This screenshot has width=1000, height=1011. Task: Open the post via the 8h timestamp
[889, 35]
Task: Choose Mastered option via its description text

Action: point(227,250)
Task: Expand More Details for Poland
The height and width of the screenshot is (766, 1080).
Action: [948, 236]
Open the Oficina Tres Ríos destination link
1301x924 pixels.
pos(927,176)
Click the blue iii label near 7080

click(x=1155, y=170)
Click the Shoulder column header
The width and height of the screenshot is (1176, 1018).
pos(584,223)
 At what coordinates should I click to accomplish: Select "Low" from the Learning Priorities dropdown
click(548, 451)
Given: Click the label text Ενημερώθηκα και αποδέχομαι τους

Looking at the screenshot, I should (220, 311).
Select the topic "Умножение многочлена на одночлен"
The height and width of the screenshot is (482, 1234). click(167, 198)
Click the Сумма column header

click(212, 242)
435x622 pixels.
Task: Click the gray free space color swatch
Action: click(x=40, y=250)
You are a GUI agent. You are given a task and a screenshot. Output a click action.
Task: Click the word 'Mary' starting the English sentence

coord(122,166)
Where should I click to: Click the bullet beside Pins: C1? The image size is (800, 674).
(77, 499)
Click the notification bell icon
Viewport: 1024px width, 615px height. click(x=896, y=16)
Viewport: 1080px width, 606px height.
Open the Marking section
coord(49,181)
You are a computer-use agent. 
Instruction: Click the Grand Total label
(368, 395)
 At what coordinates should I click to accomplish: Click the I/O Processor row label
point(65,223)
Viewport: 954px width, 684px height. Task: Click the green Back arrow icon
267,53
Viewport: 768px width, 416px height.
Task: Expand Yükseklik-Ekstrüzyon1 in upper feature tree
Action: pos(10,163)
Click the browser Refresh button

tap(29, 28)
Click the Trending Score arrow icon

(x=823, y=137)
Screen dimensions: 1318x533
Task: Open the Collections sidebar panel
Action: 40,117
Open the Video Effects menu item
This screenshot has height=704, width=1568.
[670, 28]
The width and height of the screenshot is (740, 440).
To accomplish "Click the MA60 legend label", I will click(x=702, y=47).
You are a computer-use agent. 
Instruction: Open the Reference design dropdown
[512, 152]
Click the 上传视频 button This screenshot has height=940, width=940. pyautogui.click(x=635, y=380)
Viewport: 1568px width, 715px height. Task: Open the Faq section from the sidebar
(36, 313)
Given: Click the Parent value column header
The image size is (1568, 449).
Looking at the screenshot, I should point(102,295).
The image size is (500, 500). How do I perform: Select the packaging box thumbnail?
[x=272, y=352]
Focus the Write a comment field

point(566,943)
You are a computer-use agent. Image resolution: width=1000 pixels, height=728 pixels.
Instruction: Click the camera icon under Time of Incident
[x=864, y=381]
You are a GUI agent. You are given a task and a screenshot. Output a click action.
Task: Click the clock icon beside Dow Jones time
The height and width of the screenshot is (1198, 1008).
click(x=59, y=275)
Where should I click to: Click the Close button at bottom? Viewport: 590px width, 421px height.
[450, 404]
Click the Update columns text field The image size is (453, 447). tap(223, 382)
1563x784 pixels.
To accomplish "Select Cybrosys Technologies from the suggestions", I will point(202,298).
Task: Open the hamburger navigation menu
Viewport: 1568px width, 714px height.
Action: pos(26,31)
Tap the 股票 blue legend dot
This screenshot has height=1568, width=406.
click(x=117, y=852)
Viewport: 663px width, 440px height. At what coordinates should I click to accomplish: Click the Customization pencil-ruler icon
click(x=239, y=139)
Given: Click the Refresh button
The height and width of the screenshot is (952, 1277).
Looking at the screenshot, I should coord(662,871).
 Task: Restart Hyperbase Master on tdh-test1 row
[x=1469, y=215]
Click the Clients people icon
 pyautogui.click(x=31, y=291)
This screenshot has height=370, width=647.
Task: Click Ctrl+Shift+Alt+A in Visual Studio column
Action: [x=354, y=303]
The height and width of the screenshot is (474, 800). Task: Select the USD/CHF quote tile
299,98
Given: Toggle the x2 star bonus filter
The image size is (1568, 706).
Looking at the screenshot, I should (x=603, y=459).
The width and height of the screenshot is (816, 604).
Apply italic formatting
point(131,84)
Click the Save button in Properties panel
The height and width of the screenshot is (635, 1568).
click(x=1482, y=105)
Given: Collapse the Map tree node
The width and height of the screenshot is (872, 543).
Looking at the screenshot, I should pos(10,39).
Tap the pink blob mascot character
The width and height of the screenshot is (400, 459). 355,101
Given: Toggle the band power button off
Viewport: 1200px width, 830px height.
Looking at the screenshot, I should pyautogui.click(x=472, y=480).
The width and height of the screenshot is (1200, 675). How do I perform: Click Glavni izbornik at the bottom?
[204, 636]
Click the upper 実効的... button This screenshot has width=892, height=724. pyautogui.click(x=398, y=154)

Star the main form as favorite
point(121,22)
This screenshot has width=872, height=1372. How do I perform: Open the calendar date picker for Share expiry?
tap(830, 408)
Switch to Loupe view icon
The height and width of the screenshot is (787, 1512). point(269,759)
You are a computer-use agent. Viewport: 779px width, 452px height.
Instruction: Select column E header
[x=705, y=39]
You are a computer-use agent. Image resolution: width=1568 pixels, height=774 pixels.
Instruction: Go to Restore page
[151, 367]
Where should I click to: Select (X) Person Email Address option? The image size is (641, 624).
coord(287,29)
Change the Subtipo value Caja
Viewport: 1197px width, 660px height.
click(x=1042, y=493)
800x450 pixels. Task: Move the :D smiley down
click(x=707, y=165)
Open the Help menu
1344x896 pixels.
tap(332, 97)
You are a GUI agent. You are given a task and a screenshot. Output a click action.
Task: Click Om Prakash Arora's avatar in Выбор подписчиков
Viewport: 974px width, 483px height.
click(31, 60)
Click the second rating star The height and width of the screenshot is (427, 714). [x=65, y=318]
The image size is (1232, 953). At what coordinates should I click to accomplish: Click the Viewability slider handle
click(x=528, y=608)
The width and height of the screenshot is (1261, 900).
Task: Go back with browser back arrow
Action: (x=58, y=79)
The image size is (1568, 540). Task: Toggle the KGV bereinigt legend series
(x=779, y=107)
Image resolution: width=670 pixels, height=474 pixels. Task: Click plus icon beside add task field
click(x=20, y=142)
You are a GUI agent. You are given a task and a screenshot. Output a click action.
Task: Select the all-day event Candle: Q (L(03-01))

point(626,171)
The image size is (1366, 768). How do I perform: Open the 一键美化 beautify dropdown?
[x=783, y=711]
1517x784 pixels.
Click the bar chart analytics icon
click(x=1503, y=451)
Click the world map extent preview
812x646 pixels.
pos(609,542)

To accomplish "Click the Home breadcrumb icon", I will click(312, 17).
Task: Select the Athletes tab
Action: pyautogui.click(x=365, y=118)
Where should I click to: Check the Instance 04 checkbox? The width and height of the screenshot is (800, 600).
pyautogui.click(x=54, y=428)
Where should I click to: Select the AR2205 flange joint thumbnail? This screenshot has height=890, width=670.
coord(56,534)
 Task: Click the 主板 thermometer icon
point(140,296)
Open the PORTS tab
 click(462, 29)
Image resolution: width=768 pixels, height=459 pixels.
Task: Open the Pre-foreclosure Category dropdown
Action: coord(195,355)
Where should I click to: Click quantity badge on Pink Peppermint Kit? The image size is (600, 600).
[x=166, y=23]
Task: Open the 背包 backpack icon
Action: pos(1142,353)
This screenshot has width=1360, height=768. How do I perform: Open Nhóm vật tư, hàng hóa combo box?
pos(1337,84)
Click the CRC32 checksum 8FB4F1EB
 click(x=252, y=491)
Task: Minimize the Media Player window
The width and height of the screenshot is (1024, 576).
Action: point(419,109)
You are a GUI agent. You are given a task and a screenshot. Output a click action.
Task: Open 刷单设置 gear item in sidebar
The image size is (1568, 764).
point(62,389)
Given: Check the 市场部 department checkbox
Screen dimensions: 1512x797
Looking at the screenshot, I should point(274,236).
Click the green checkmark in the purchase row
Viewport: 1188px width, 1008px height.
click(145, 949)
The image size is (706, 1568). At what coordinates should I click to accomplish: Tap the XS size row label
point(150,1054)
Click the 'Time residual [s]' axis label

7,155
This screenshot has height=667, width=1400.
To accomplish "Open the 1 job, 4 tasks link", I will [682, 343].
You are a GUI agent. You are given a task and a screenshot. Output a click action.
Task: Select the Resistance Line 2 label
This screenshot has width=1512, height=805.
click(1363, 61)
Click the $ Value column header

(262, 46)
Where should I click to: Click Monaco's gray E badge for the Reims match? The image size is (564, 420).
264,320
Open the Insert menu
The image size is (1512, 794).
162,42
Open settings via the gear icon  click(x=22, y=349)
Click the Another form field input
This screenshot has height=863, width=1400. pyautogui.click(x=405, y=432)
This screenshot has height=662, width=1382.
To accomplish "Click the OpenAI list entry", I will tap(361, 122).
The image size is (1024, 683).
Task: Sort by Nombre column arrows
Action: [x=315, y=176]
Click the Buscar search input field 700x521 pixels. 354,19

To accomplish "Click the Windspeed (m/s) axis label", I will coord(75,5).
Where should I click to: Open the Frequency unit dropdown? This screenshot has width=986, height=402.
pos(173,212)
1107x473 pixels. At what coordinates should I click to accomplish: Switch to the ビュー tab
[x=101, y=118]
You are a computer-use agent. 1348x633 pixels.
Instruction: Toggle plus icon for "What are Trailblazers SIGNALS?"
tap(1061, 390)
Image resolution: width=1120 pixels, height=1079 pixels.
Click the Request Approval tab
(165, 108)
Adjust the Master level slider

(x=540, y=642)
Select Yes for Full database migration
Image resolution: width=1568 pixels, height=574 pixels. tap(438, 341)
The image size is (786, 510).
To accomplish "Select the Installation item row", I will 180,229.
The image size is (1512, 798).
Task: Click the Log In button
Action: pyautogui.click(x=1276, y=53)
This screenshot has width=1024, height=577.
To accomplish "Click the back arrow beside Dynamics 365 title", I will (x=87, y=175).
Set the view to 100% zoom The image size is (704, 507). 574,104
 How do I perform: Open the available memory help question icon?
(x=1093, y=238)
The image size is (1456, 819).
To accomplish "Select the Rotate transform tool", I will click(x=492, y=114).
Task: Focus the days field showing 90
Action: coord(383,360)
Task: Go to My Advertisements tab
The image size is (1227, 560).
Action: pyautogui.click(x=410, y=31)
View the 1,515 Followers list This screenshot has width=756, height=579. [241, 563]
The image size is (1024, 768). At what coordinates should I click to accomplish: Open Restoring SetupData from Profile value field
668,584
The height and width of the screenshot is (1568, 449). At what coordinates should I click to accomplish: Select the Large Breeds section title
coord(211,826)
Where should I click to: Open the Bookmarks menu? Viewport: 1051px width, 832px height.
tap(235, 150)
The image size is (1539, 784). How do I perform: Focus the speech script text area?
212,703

PROBLEM TO WORK ON -> Copy verbatim, from the listing above, each line from the one containing "This screenshot has height=667, width=1400." down to the one containing "You are a computer-use agent. 1348x633", inclusive.

YOUR SOLUTION ->
This screenshot has height=667, width=1400.
To accomplish "Open the 1 job, 4 tasks link", I will [682, 343].
You are a GUI agent. You are given a task and a screenshot. Output a click action.
Task: Select the Resistance Line 2 label
This screenshot has width=1512, height=805.
click(1363, 61)
Click the $ Value column header

(262, 46)
Where should I click to: Click Monaco's gray E badge for the Reims match? The image size is (564, 420).
264,320
Open the Insert menu
The image size is (1512, 794).
162,42
Open settings via the gear icon  click(x=22, y=349)
Click the Another form field input
This screenshot has height=863, width=1400. pyautogui.click(x=405, y=432)
This screenshot has height=662, width=1382.
To accomplish "Click the OpenAI list entry", I will tap(361, 122).
The image size is (1024, 683).
Task: Sort by Nombre column arrows
Action: [x=315, y=176]
Click the Buscar search input field 700x521 pixels. 354,19

To accomplish "Click the Windspeed (m/s) axis label", I will coord(75,5).
Where should I click to: Open the Frequency unit dropdown? This screenshot has width=986, height=402.
pos(173,212)
1107x473 pixels. At what coordinates should I click to accomplish: Switch to the ビュー tab
[x=101, y=118]
You are a computer-use agent. 1348x633 pixels.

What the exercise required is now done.